*** Opening MATERIAL FOR THIS EXERCISE ***

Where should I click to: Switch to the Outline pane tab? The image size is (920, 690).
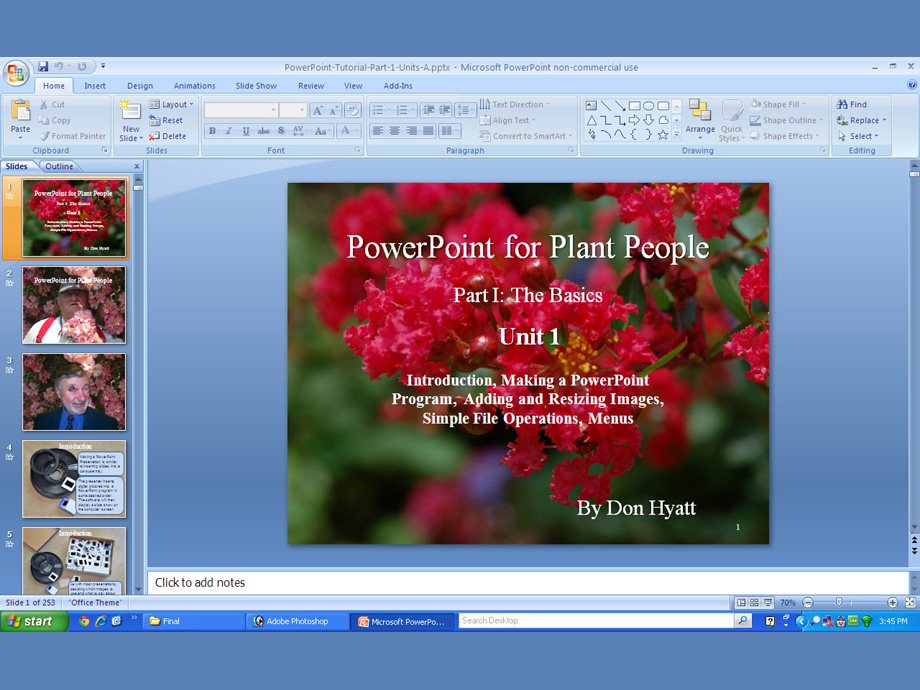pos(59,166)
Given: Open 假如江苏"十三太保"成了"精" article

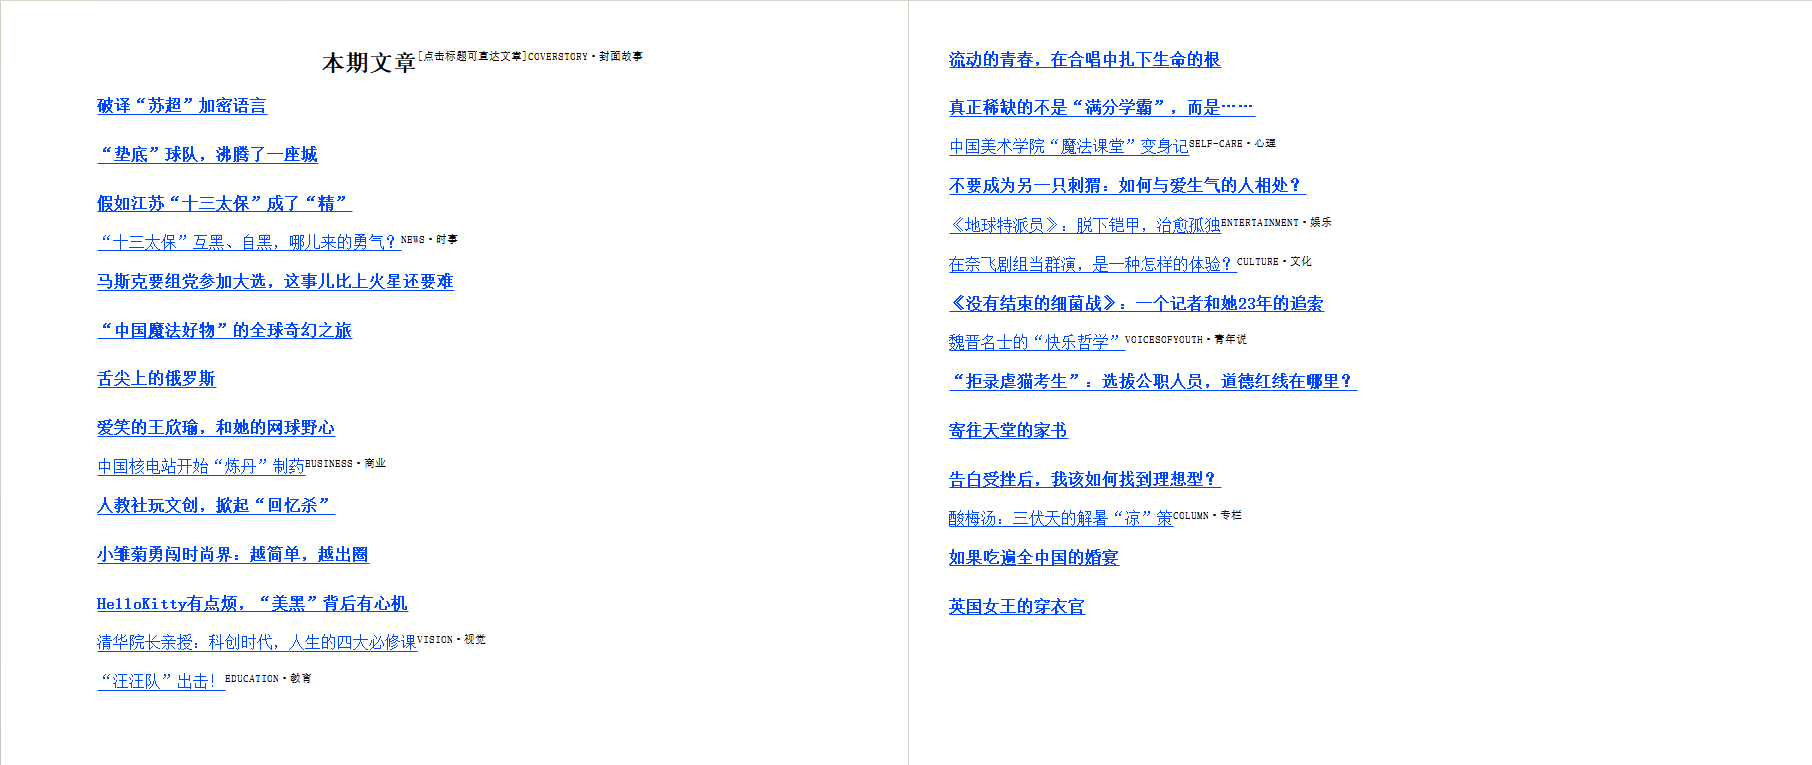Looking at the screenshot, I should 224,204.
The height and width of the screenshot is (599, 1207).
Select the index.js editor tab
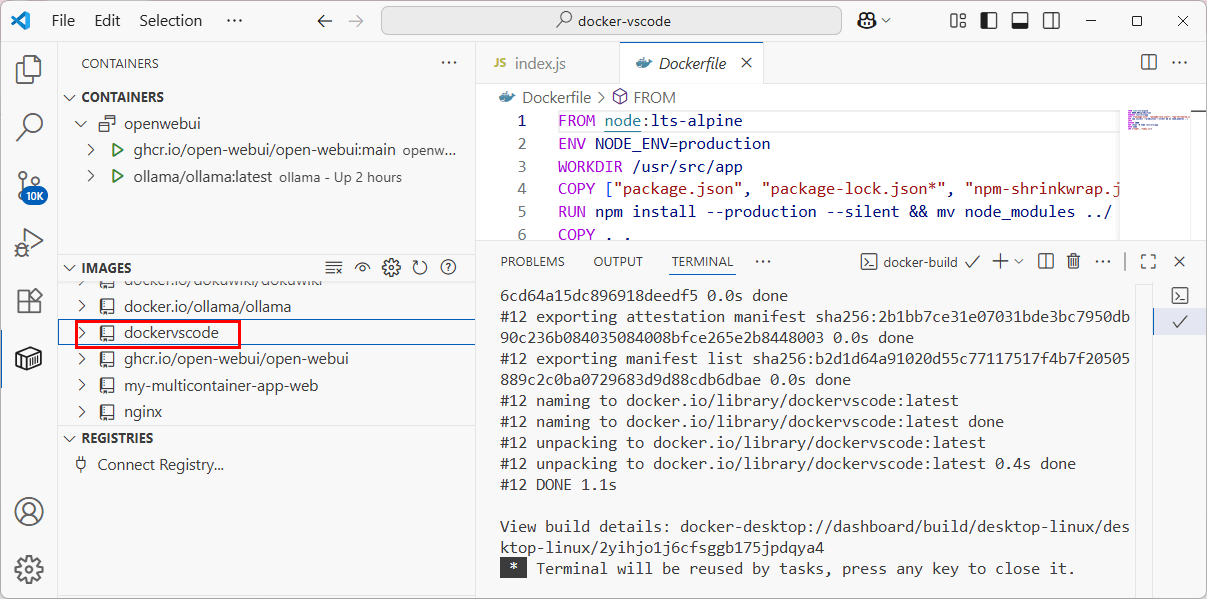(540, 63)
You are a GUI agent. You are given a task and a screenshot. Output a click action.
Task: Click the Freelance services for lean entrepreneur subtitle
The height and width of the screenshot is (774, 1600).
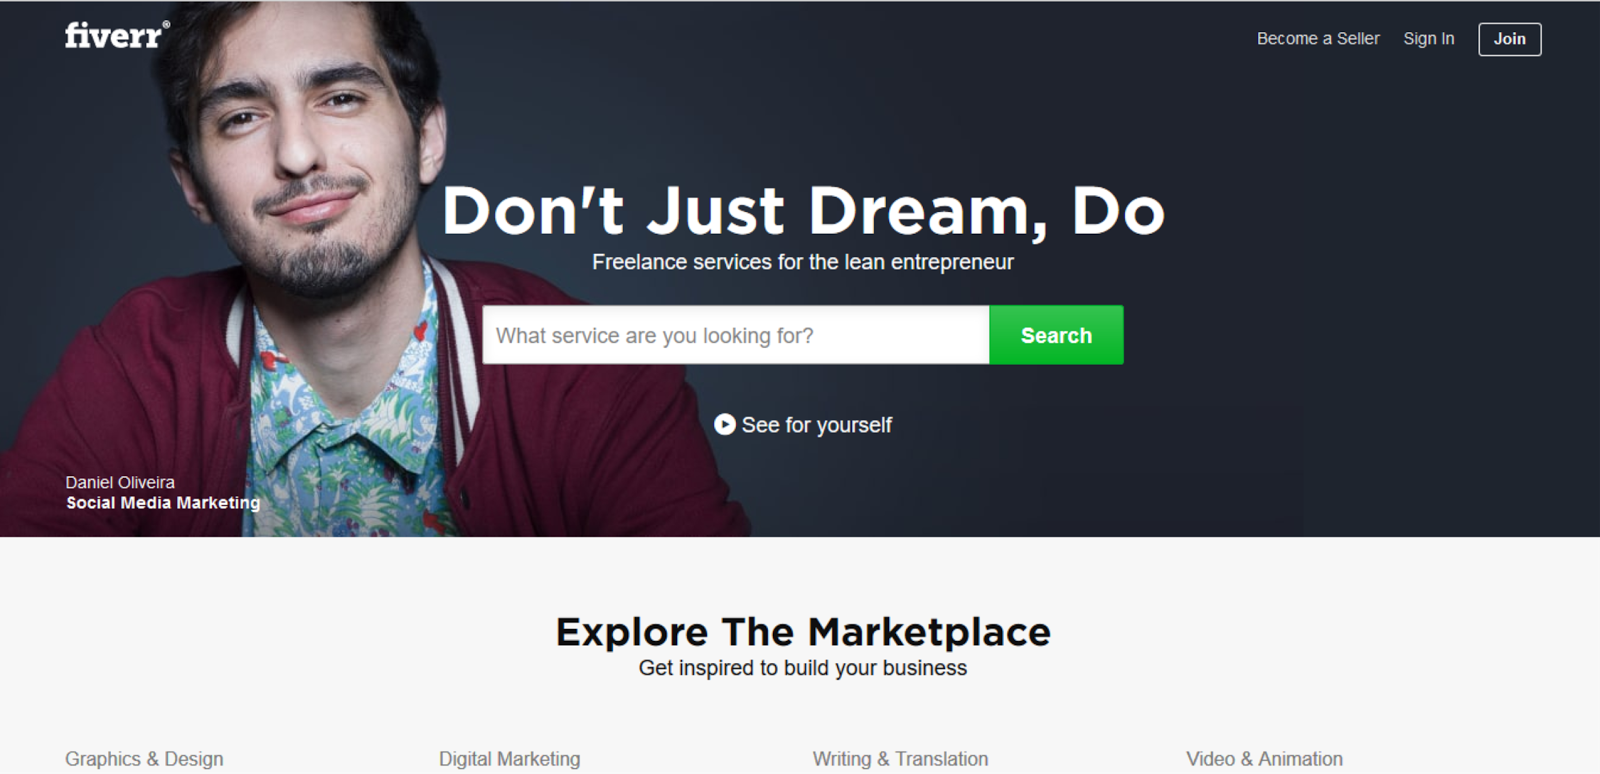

*** Closing MATERIAL FOR THIS EXERCISE ***

## WORK INSTRUCTIONS
Word for word, give again the lines from the line with "The height and width of the screenshot is (599, 1207)." through the end of the records above, with both ends included and the pictures left out.

## TASK ANSWER
The height and width of the screenshot is (599, 1207).
Select the index.js editor tab
(540, 63)
You are a GUI agent. You are given a task and a screenshot. Output a click action.
Task: Click the Freelance services for lean entrepreneur subtitle
The height and width of the screenshot is (774, 1600).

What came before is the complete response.